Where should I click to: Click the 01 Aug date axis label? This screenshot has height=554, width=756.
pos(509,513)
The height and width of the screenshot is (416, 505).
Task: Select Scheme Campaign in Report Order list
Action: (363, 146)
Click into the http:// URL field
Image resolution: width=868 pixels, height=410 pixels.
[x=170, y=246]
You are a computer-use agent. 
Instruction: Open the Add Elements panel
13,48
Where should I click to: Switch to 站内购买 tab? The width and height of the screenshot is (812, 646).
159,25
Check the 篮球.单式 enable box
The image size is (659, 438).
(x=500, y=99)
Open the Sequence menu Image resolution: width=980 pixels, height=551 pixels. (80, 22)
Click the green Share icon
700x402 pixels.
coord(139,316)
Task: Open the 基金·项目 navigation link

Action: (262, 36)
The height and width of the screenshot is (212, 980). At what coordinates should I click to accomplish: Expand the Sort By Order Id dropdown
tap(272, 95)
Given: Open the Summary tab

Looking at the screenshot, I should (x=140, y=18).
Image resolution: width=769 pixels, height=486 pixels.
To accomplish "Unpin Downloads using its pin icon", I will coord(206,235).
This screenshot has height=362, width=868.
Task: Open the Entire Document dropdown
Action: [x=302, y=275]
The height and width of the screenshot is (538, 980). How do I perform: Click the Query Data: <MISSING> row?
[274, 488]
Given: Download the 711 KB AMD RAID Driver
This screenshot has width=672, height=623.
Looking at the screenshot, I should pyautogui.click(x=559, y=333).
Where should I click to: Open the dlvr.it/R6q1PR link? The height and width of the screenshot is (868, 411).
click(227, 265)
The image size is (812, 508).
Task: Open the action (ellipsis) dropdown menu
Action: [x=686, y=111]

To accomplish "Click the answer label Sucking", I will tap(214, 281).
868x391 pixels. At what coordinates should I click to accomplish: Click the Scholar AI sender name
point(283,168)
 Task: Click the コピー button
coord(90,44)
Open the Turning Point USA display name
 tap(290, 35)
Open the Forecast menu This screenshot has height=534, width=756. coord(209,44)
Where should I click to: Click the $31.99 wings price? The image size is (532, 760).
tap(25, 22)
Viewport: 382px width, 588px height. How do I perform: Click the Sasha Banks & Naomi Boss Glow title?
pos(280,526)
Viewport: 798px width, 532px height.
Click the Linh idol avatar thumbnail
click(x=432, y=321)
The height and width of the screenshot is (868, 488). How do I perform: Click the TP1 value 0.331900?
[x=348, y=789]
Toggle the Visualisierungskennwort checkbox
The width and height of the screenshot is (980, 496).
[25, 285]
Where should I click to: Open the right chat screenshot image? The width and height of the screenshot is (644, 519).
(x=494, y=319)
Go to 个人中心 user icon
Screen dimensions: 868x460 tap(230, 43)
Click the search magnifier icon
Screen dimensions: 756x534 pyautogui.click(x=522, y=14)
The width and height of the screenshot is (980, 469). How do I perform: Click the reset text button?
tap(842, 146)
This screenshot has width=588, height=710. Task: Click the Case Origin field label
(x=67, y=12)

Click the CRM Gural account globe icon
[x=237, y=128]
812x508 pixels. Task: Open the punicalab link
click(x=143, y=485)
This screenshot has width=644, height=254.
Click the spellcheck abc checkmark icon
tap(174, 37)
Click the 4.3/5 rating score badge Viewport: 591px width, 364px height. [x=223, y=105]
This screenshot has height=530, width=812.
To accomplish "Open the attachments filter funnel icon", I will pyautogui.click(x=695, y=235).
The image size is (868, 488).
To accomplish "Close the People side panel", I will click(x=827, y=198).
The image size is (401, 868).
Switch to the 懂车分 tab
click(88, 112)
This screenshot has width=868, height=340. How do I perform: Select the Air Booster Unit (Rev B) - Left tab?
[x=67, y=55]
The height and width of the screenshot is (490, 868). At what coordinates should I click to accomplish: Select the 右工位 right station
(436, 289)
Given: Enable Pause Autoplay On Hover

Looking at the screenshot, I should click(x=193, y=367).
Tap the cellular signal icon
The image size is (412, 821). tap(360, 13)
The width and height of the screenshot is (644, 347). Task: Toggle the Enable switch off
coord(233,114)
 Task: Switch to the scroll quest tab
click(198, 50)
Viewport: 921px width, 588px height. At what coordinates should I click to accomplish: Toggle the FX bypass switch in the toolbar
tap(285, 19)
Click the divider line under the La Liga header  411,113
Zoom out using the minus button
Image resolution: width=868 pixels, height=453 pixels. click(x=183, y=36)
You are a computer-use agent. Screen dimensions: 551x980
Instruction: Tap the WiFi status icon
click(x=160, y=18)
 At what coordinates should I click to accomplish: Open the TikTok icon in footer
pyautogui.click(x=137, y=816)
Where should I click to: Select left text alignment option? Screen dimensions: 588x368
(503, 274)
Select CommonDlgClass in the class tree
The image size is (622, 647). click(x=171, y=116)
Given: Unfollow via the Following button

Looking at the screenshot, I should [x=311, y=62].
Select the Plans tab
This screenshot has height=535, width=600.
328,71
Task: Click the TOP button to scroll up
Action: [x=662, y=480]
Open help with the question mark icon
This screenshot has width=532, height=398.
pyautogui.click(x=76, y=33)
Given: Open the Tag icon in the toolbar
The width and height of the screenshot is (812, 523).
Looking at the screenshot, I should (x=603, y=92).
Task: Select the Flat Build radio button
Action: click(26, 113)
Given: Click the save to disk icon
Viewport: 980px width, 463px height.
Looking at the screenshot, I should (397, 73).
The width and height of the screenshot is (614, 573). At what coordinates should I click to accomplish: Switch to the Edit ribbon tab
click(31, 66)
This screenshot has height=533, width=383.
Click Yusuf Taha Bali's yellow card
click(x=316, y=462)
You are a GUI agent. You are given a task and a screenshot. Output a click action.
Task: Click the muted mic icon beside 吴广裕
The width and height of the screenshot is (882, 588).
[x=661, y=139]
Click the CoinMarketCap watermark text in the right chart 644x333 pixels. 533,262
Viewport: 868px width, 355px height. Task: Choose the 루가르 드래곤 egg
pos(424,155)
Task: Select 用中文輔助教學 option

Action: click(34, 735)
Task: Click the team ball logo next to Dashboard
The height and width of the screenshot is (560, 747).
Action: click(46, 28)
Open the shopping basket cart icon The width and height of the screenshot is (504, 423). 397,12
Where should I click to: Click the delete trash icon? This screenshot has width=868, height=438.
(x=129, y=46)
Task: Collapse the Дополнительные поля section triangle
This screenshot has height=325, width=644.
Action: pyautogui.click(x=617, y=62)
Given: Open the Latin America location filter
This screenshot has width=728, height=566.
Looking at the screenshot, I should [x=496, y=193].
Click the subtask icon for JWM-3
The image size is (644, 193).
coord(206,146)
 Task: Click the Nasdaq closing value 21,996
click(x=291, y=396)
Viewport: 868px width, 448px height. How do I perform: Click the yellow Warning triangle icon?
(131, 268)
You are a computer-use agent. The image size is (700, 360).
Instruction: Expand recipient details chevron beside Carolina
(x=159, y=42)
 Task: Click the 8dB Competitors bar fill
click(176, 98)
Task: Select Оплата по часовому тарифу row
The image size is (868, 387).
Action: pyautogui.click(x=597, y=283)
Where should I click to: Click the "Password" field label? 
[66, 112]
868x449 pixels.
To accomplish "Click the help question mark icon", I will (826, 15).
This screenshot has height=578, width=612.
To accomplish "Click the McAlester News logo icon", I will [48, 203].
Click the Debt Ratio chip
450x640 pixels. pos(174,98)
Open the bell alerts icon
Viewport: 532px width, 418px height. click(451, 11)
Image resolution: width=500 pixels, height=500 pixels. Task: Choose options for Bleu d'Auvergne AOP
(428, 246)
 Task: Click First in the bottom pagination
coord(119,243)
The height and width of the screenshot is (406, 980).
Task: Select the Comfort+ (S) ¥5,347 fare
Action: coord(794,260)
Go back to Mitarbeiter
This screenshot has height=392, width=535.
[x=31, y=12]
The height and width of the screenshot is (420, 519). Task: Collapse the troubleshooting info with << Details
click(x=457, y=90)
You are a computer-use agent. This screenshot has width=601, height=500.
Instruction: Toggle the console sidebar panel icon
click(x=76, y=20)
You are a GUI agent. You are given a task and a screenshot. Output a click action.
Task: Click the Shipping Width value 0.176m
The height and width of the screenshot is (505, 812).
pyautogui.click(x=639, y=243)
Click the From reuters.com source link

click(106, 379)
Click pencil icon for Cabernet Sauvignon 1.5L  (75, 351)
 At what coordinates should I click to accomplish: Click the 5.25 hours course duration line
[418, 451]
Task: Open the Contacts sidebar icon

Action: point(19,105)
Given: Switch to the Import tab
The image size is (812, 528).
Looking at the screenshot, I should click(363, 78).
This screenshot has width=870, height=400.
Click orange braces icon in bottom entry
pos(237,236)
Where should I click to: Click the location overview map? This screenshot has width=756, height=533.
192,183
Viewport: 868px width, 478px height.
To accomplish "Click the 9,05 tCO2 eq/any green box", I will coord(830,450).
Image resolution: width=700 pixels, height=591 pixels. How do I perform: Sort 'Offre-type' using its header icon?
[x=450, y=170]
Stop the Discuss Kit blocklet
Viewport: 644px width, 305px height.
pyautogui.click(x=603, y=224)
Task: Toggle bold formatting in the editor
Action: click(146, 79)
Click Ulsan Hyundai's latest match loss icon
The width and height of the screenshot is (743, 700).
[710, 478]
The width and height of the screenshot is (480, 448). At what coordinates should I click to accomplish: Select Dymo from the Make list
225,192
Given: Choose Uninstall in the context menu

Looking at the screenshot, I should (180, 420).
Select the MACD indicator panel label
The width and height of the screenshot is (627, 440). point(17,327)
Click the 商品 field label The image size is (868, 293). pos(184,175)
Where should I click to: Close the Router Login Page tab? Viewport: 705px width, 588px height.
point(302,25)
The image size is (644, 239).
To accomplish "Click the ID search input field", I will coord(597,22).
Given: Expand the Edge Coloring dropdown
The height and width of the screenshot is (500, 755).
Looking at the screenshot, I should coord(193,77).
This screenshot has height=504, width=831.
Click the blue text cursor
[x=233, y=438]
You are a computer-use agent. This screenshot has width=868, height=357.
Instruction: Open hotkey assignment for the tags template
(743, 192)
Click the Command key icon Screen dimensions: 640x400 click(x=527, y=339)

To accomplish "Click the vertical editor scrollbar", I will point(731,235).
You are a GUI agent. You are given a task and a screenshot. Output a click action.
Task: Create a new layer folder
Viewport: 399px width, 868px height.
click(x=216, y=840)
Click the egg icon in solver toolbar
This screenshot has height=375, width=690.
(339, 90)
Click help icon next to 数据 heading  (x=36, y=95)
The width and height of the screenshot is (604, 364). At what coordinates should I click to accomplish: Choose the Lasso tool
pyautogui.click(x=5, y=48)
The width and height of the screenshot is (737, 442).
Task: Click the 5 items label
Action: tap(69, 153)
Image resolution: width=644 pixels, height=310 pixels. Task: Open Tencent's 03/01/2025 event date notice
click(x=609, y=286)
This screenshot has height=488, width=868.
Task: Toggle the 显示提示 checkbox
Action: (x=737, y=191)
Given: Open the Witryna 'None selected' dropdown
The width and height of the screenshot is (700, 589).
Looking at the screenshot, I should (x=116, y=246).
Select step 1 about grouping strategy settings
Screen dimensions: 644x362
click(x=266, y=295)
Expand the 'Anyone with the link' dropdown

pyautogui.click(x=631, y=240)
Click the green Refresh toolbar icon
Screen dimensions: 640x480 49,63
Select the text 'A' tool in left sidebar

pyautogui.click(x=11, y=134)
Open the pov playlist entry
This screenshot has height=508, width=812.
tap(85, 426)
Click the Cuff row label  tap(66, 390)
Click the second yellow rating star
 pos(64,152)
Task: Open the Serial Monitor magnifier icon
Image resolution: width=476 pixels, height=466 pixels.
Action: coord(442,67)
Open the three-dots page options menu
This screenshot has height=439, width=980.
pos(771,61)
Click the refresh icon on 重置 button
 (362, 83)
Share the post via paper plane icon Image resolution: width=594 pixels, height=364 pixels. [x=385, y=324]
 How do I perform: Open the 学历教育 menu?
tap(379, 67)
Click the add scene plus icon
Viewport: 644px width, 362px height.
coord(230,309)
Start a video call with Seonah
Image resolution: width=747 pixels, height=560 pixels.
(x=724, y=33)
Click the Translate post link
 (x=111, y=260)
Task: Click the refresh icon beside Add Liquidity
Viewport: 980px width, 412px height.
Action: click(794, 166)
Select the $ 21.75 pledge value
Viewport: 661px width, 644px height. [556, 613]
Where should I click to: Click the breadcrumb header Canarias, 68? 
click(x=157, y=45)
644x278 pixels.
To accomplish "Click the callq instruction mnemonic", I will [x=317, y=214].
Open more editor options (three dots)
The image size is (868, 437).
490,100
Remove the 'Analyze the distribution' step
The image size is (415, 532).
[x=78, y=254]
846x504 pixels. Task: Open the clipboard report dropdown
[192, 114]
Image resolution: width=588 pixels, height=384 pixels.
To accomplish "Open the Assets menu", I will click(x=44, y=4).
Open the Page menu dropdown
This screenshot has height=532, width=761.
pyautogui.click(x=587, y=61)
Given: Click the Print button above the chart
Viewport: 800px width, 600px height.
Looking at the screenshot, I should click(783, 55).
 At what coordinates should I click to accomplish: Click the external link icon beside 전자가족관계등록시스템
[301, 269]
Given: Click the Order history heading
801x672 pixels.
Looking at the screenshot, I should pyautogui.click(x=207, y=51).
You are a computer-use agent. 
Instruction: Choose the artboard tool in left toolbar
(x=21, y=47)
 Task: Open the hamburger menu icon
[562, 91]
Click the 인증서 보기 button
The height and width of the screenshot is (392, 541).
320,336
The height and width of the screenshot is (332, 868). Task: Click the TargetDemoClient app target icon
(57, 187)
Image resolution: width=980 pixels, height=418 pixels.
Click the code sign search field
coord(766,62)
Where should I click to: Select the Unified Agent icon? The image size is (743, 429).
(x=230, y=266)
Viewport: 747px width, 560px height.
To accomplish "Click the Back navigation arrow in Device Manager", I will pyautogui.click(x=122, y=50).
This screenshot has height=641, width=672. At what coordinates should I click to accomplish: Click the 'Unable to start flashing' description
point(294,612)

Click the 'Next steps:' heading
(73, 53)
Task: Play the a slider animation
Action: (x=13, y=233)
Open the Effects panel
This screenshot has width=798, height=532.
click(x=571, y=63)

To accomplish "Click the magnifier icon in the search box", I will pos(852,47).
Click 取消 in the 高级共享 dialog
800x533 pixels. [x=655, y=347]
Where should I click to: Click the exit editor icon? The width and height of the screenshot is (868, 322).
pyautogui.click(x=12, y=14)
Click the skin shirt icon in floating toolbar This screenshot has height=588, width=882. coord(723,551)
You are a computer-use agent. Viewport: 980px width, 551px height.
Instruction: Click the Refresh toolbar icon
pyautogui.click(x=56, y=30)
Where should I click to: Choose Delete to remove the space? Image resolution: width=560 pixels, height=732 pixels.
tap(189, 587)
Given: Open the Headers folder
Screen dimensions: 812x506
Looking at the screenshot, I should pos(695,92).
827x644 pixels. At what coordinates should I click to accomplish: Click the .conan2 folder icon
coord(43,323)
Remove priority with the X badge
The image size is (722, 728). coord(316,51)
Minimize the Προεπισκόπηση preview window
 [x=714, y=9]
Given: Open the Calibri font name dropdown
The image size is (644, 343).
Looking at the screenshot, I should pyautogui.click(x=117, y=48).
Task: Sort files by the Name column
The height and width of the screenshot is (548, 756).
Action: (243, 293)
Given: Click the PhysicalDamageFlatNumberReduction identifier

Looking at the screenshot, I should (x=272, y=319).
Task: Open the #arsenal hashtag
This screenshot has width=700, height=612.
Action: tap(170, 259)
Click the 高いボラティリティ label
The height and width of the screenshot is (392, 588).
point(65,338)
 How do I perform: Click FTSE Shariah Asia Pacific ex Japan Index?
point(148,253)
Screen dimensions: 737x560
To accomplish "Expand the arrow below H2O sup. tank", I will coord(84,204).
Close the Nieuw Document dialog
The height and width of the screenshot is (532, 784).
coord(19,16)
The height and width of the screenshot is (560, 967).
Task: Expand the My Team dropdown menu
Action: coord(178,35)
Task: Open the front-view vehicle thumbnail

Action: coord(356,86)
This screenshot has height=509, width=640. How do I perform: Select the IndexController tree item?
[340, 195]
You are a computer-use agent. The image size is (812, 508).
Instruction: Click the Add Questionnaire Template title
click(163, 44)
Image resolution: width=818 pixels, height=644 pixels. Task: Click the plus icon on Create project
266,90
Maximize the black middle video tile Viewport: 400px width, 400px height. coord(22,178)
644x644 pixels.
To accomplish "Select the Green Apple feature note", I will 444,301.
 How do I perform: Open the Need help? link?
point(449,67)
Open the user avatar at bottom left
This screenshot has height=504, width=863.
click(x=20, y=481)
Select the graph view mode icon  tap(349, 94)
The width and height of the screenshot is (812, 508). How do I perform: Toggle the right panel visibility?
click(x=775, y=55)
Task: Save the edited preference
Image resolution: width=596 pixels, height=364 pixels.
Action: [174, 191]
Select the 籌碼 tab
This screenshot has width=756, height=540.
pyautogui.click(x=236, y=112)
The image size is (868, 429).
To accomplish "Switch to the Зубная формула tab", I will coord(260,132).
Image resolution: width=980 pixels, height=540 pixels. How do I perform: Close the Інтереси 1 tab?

.....

### Your instructions
Copy out only the lines above from the one with "The width and height of the screenshot is (700, 589)." to the one with "Share the post", inclusive, exactly as they stand.

### Output
The width and height of the screenshot is (700, 589).
Looking at the screenshot, I should (x=116, y=246).
Select step 1 about grouping strategy settings
Screen dimensions: 644x362
click(x=266, y=295)
Expand the 'Anyone with the link' dropdown

pyautogui.click(x=631, y=240)
Click the green Refresh toolbar icon
Screen dimensions: 640x480 49,63
Select the text 'A' tool in left sidebar

pyautogui.click(x=11, y=134)
Open the pov playlist entry
This screenshot has height=508, width=812.
tap(85, 426)
Click the Cuff row label  tap(66, 390)
Click the second yellow rating star
 pos(64,152)
Task: Open the Serial Monitor magnifier icon
Image resolution: width=476 pixels, height=466 pixels.
Action: coord(442,67)
Open the three-dots page options menu
This screenshot has height=439, width=980.
pos(771,61)
Click the refresh icon on 重置 button
 (362, 83)
Share the post via paper plane icon Image resolution: width=594 pixels, height=364 pixels. [x=385, y=324]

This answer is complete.